• [YOUR GOAL]:
Wherever "agent" appears in a line of the listing, that line should be returned.

• [SOURCE MATERIAL]:
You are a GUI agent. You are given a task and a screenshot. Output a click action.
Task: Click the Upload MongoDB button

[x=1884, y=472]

...

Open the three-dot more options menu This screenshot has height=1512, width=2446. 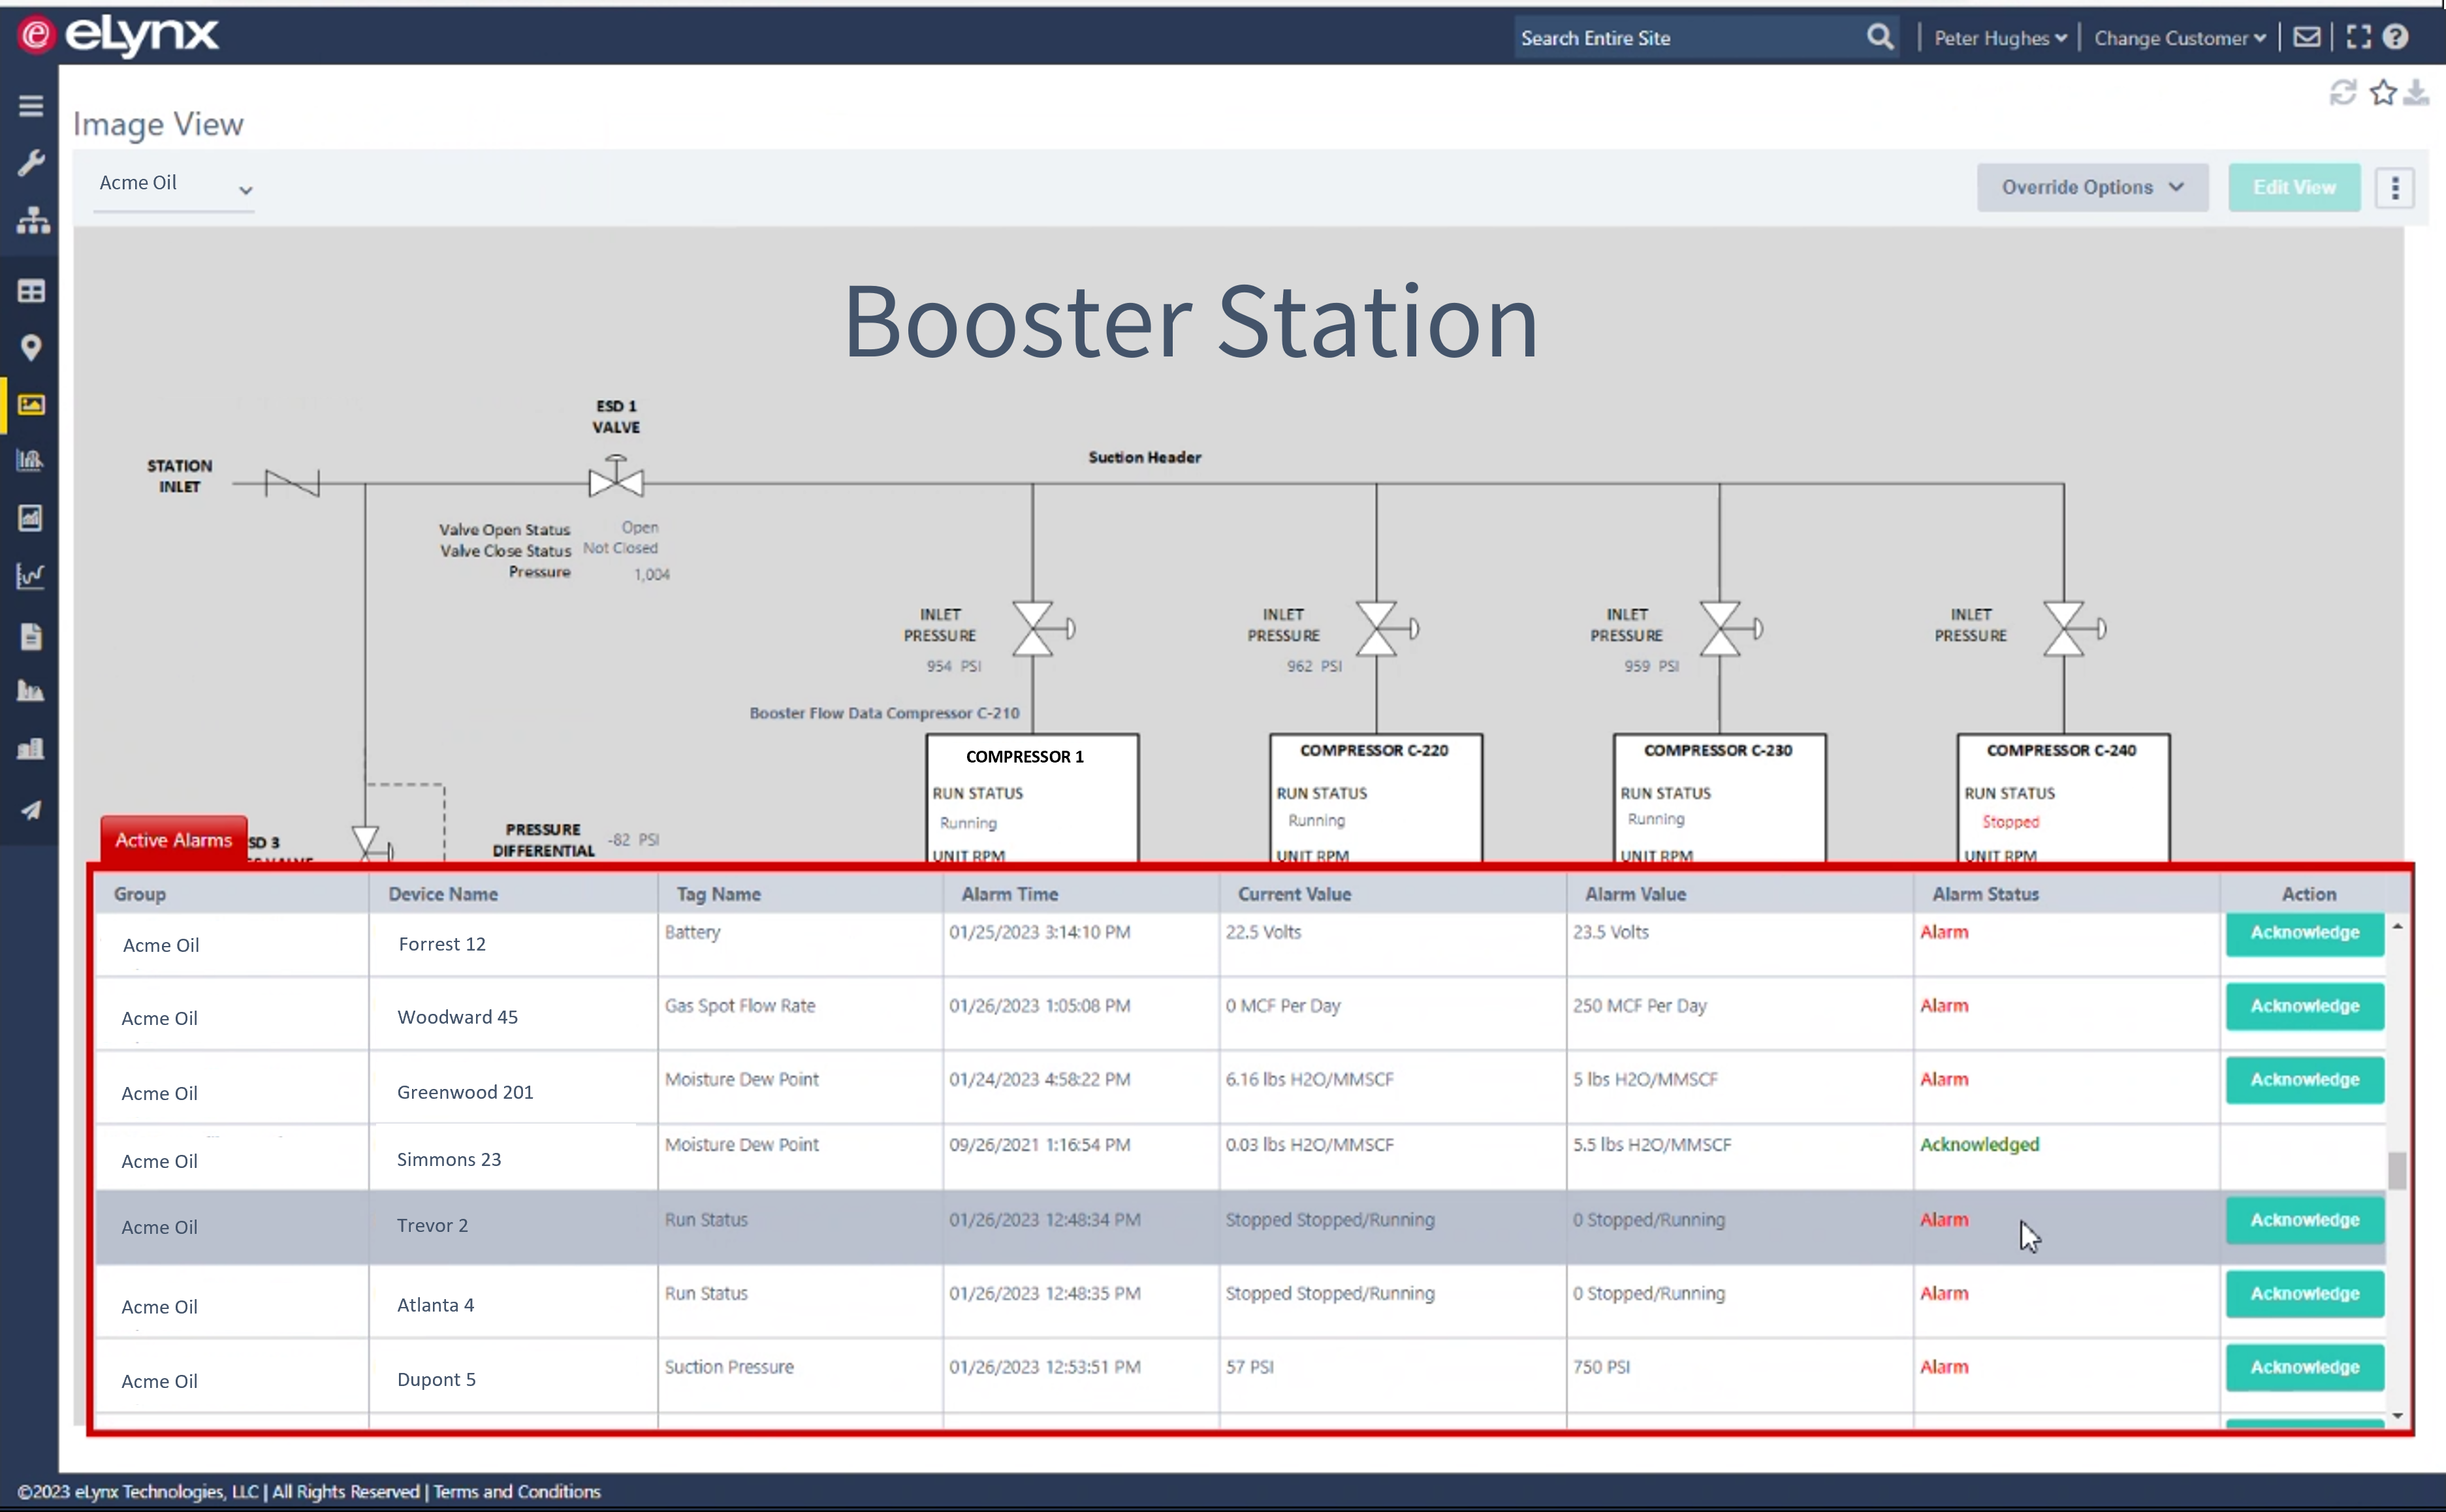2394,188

* * *

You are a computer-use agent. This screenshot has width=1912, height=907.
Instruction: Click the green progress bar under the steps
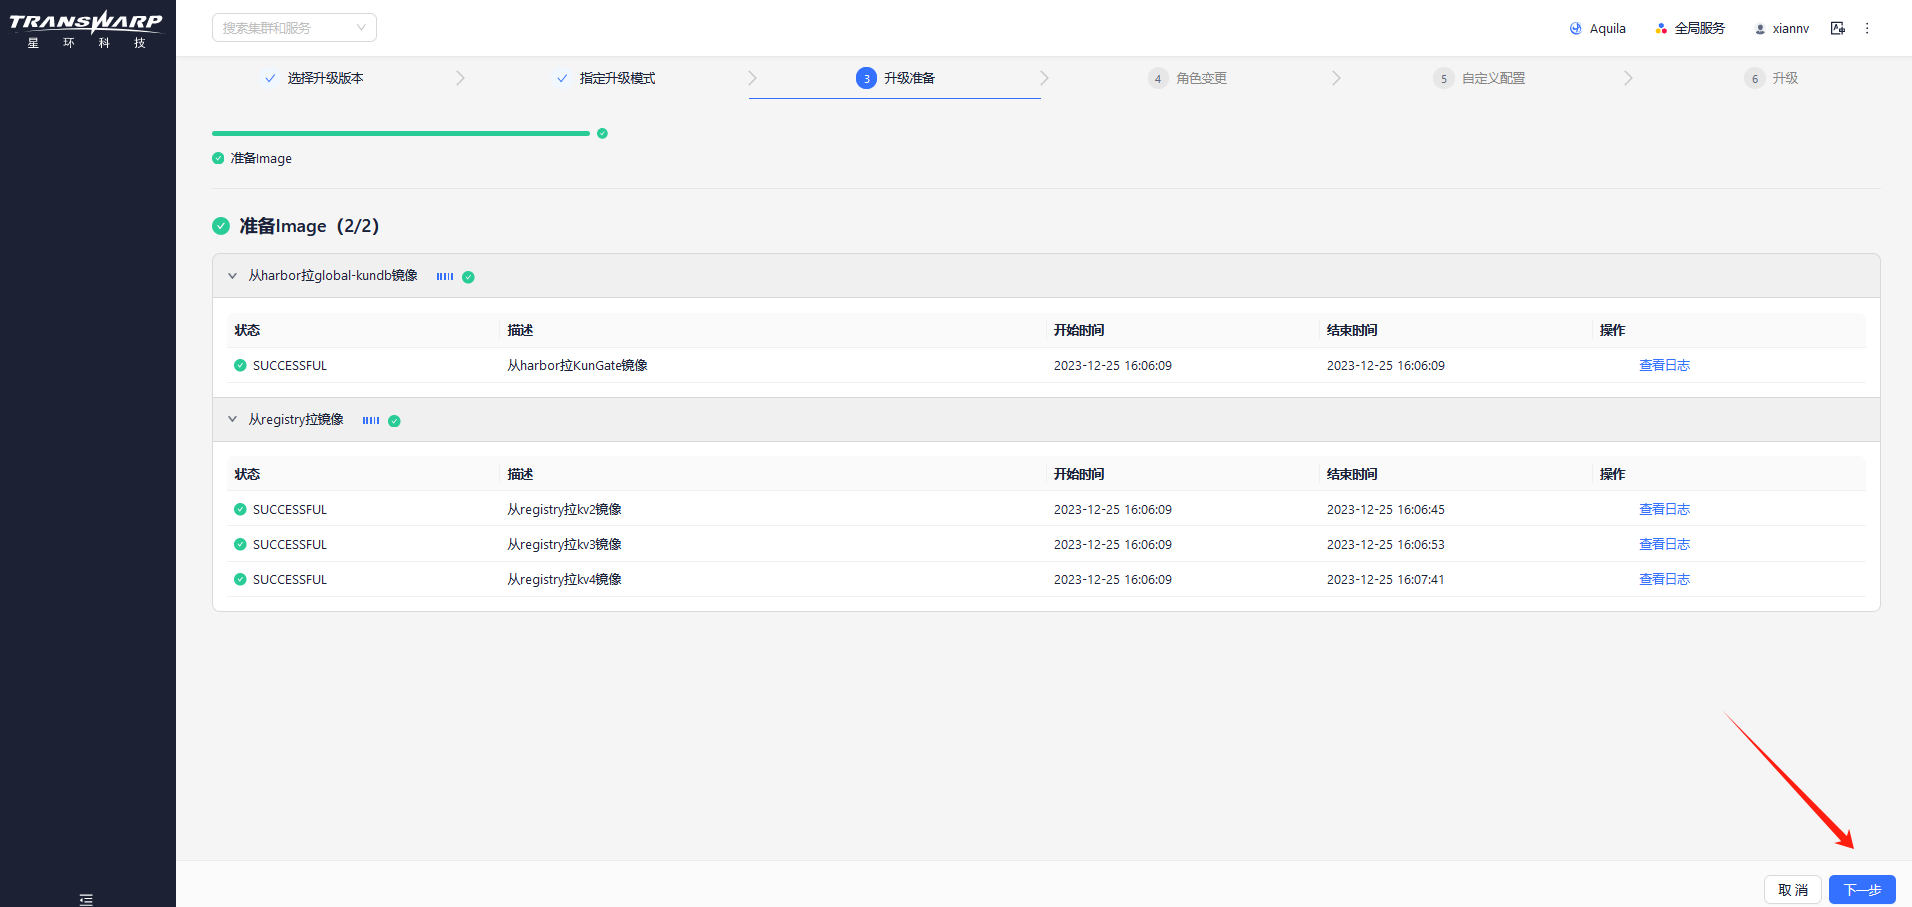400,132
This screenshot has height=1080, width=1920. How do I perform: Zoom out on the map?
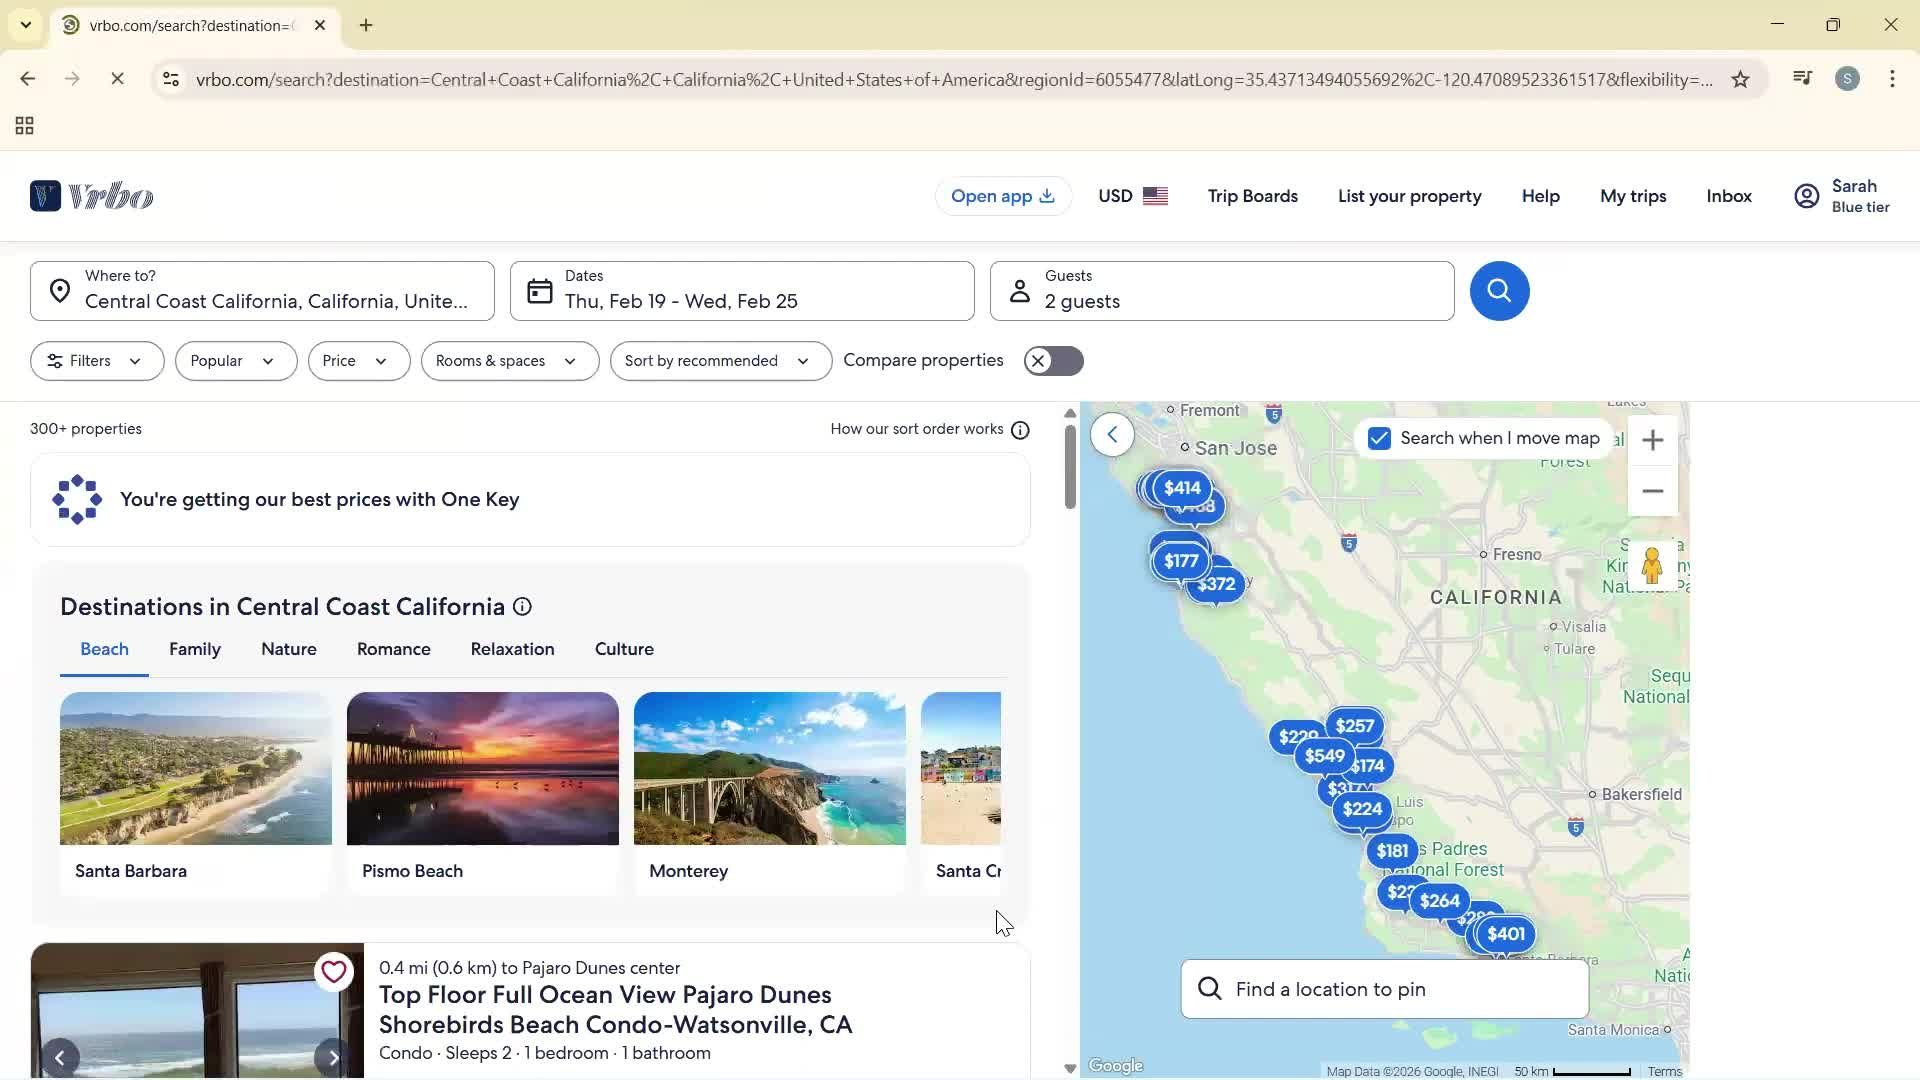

• [SOLUTION TO THIS TASK]:
You are a GUI agent. You are given a task and a screenshot. Output a click action.
You are a computer-use agent. This screenshot has width=1912, height=907.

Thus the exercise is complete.